(Exercise):
Locate each line in the data below that contains the word "This", and copy those lines.

Part of a data file:
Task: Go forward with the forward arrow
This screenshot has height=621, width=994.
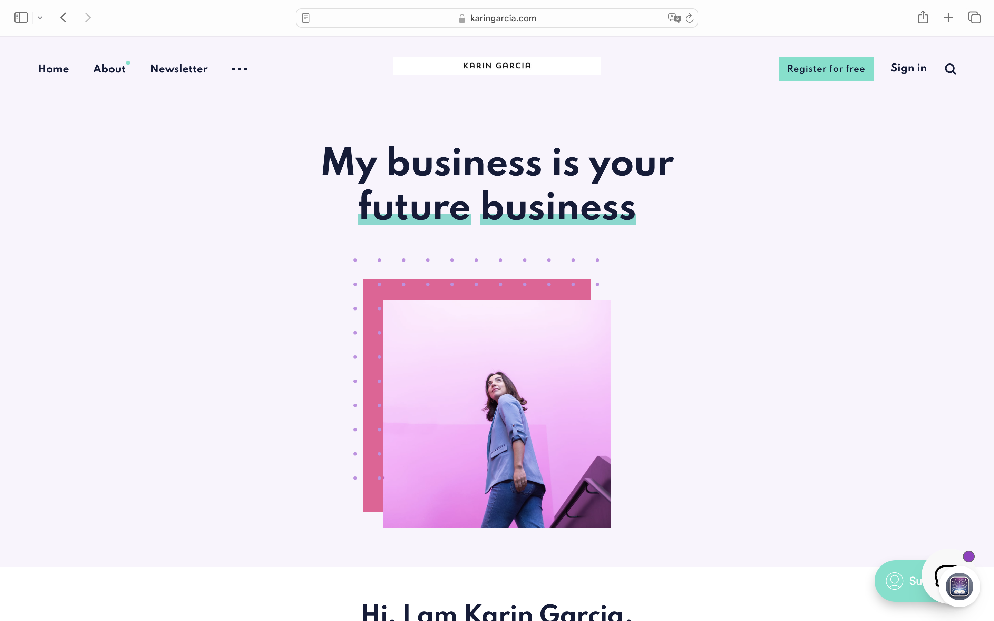Action: pos(87,18)
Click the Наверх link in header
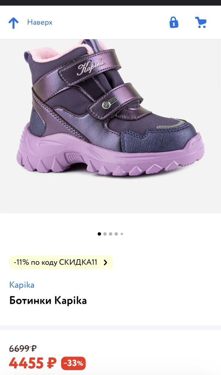The image size is (221, 375). (x=39, y=22)
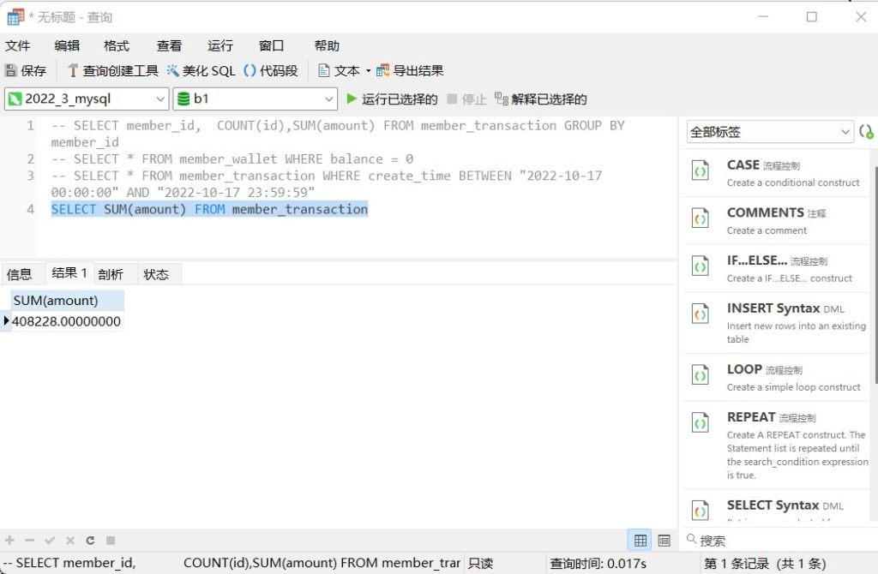Click Export Result (导出结果) icon
Image resolution: width=878 pixels, height=574 pixels.
tap(382, 71)
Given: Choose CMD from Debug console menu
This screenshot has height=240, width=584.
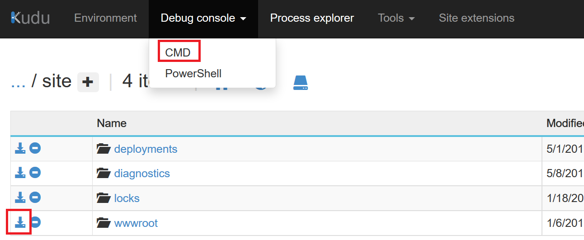Looking at the screenshot, I should (178, 52).
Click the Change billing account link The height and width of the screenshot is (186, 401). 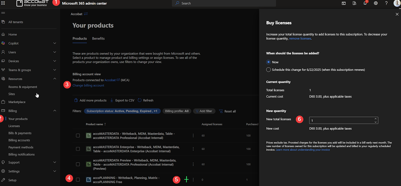88,85
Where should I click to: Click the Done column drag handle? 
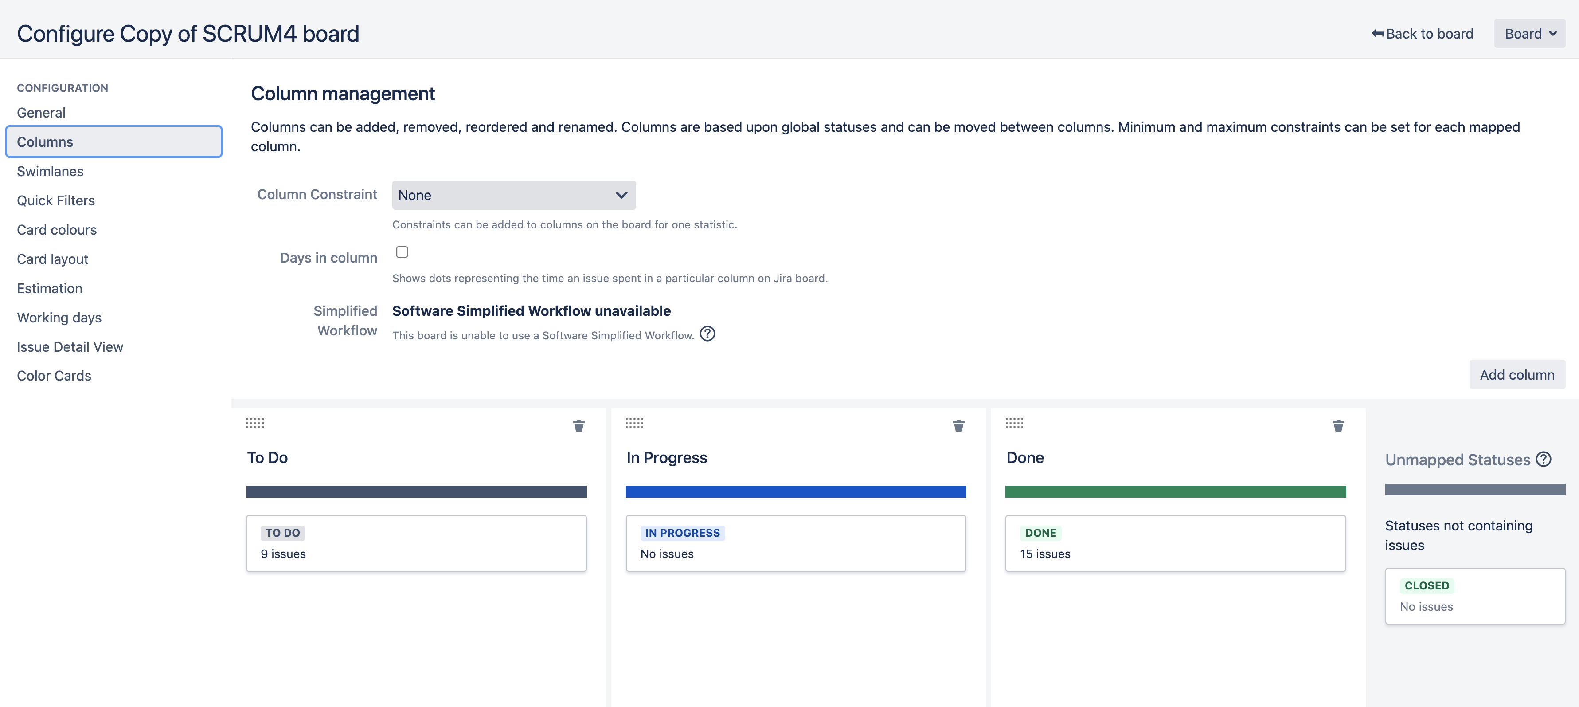[1014, 423]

(Finished answer):
This screenshot has height=621, width=994.
This screenshot has height=240, width=584.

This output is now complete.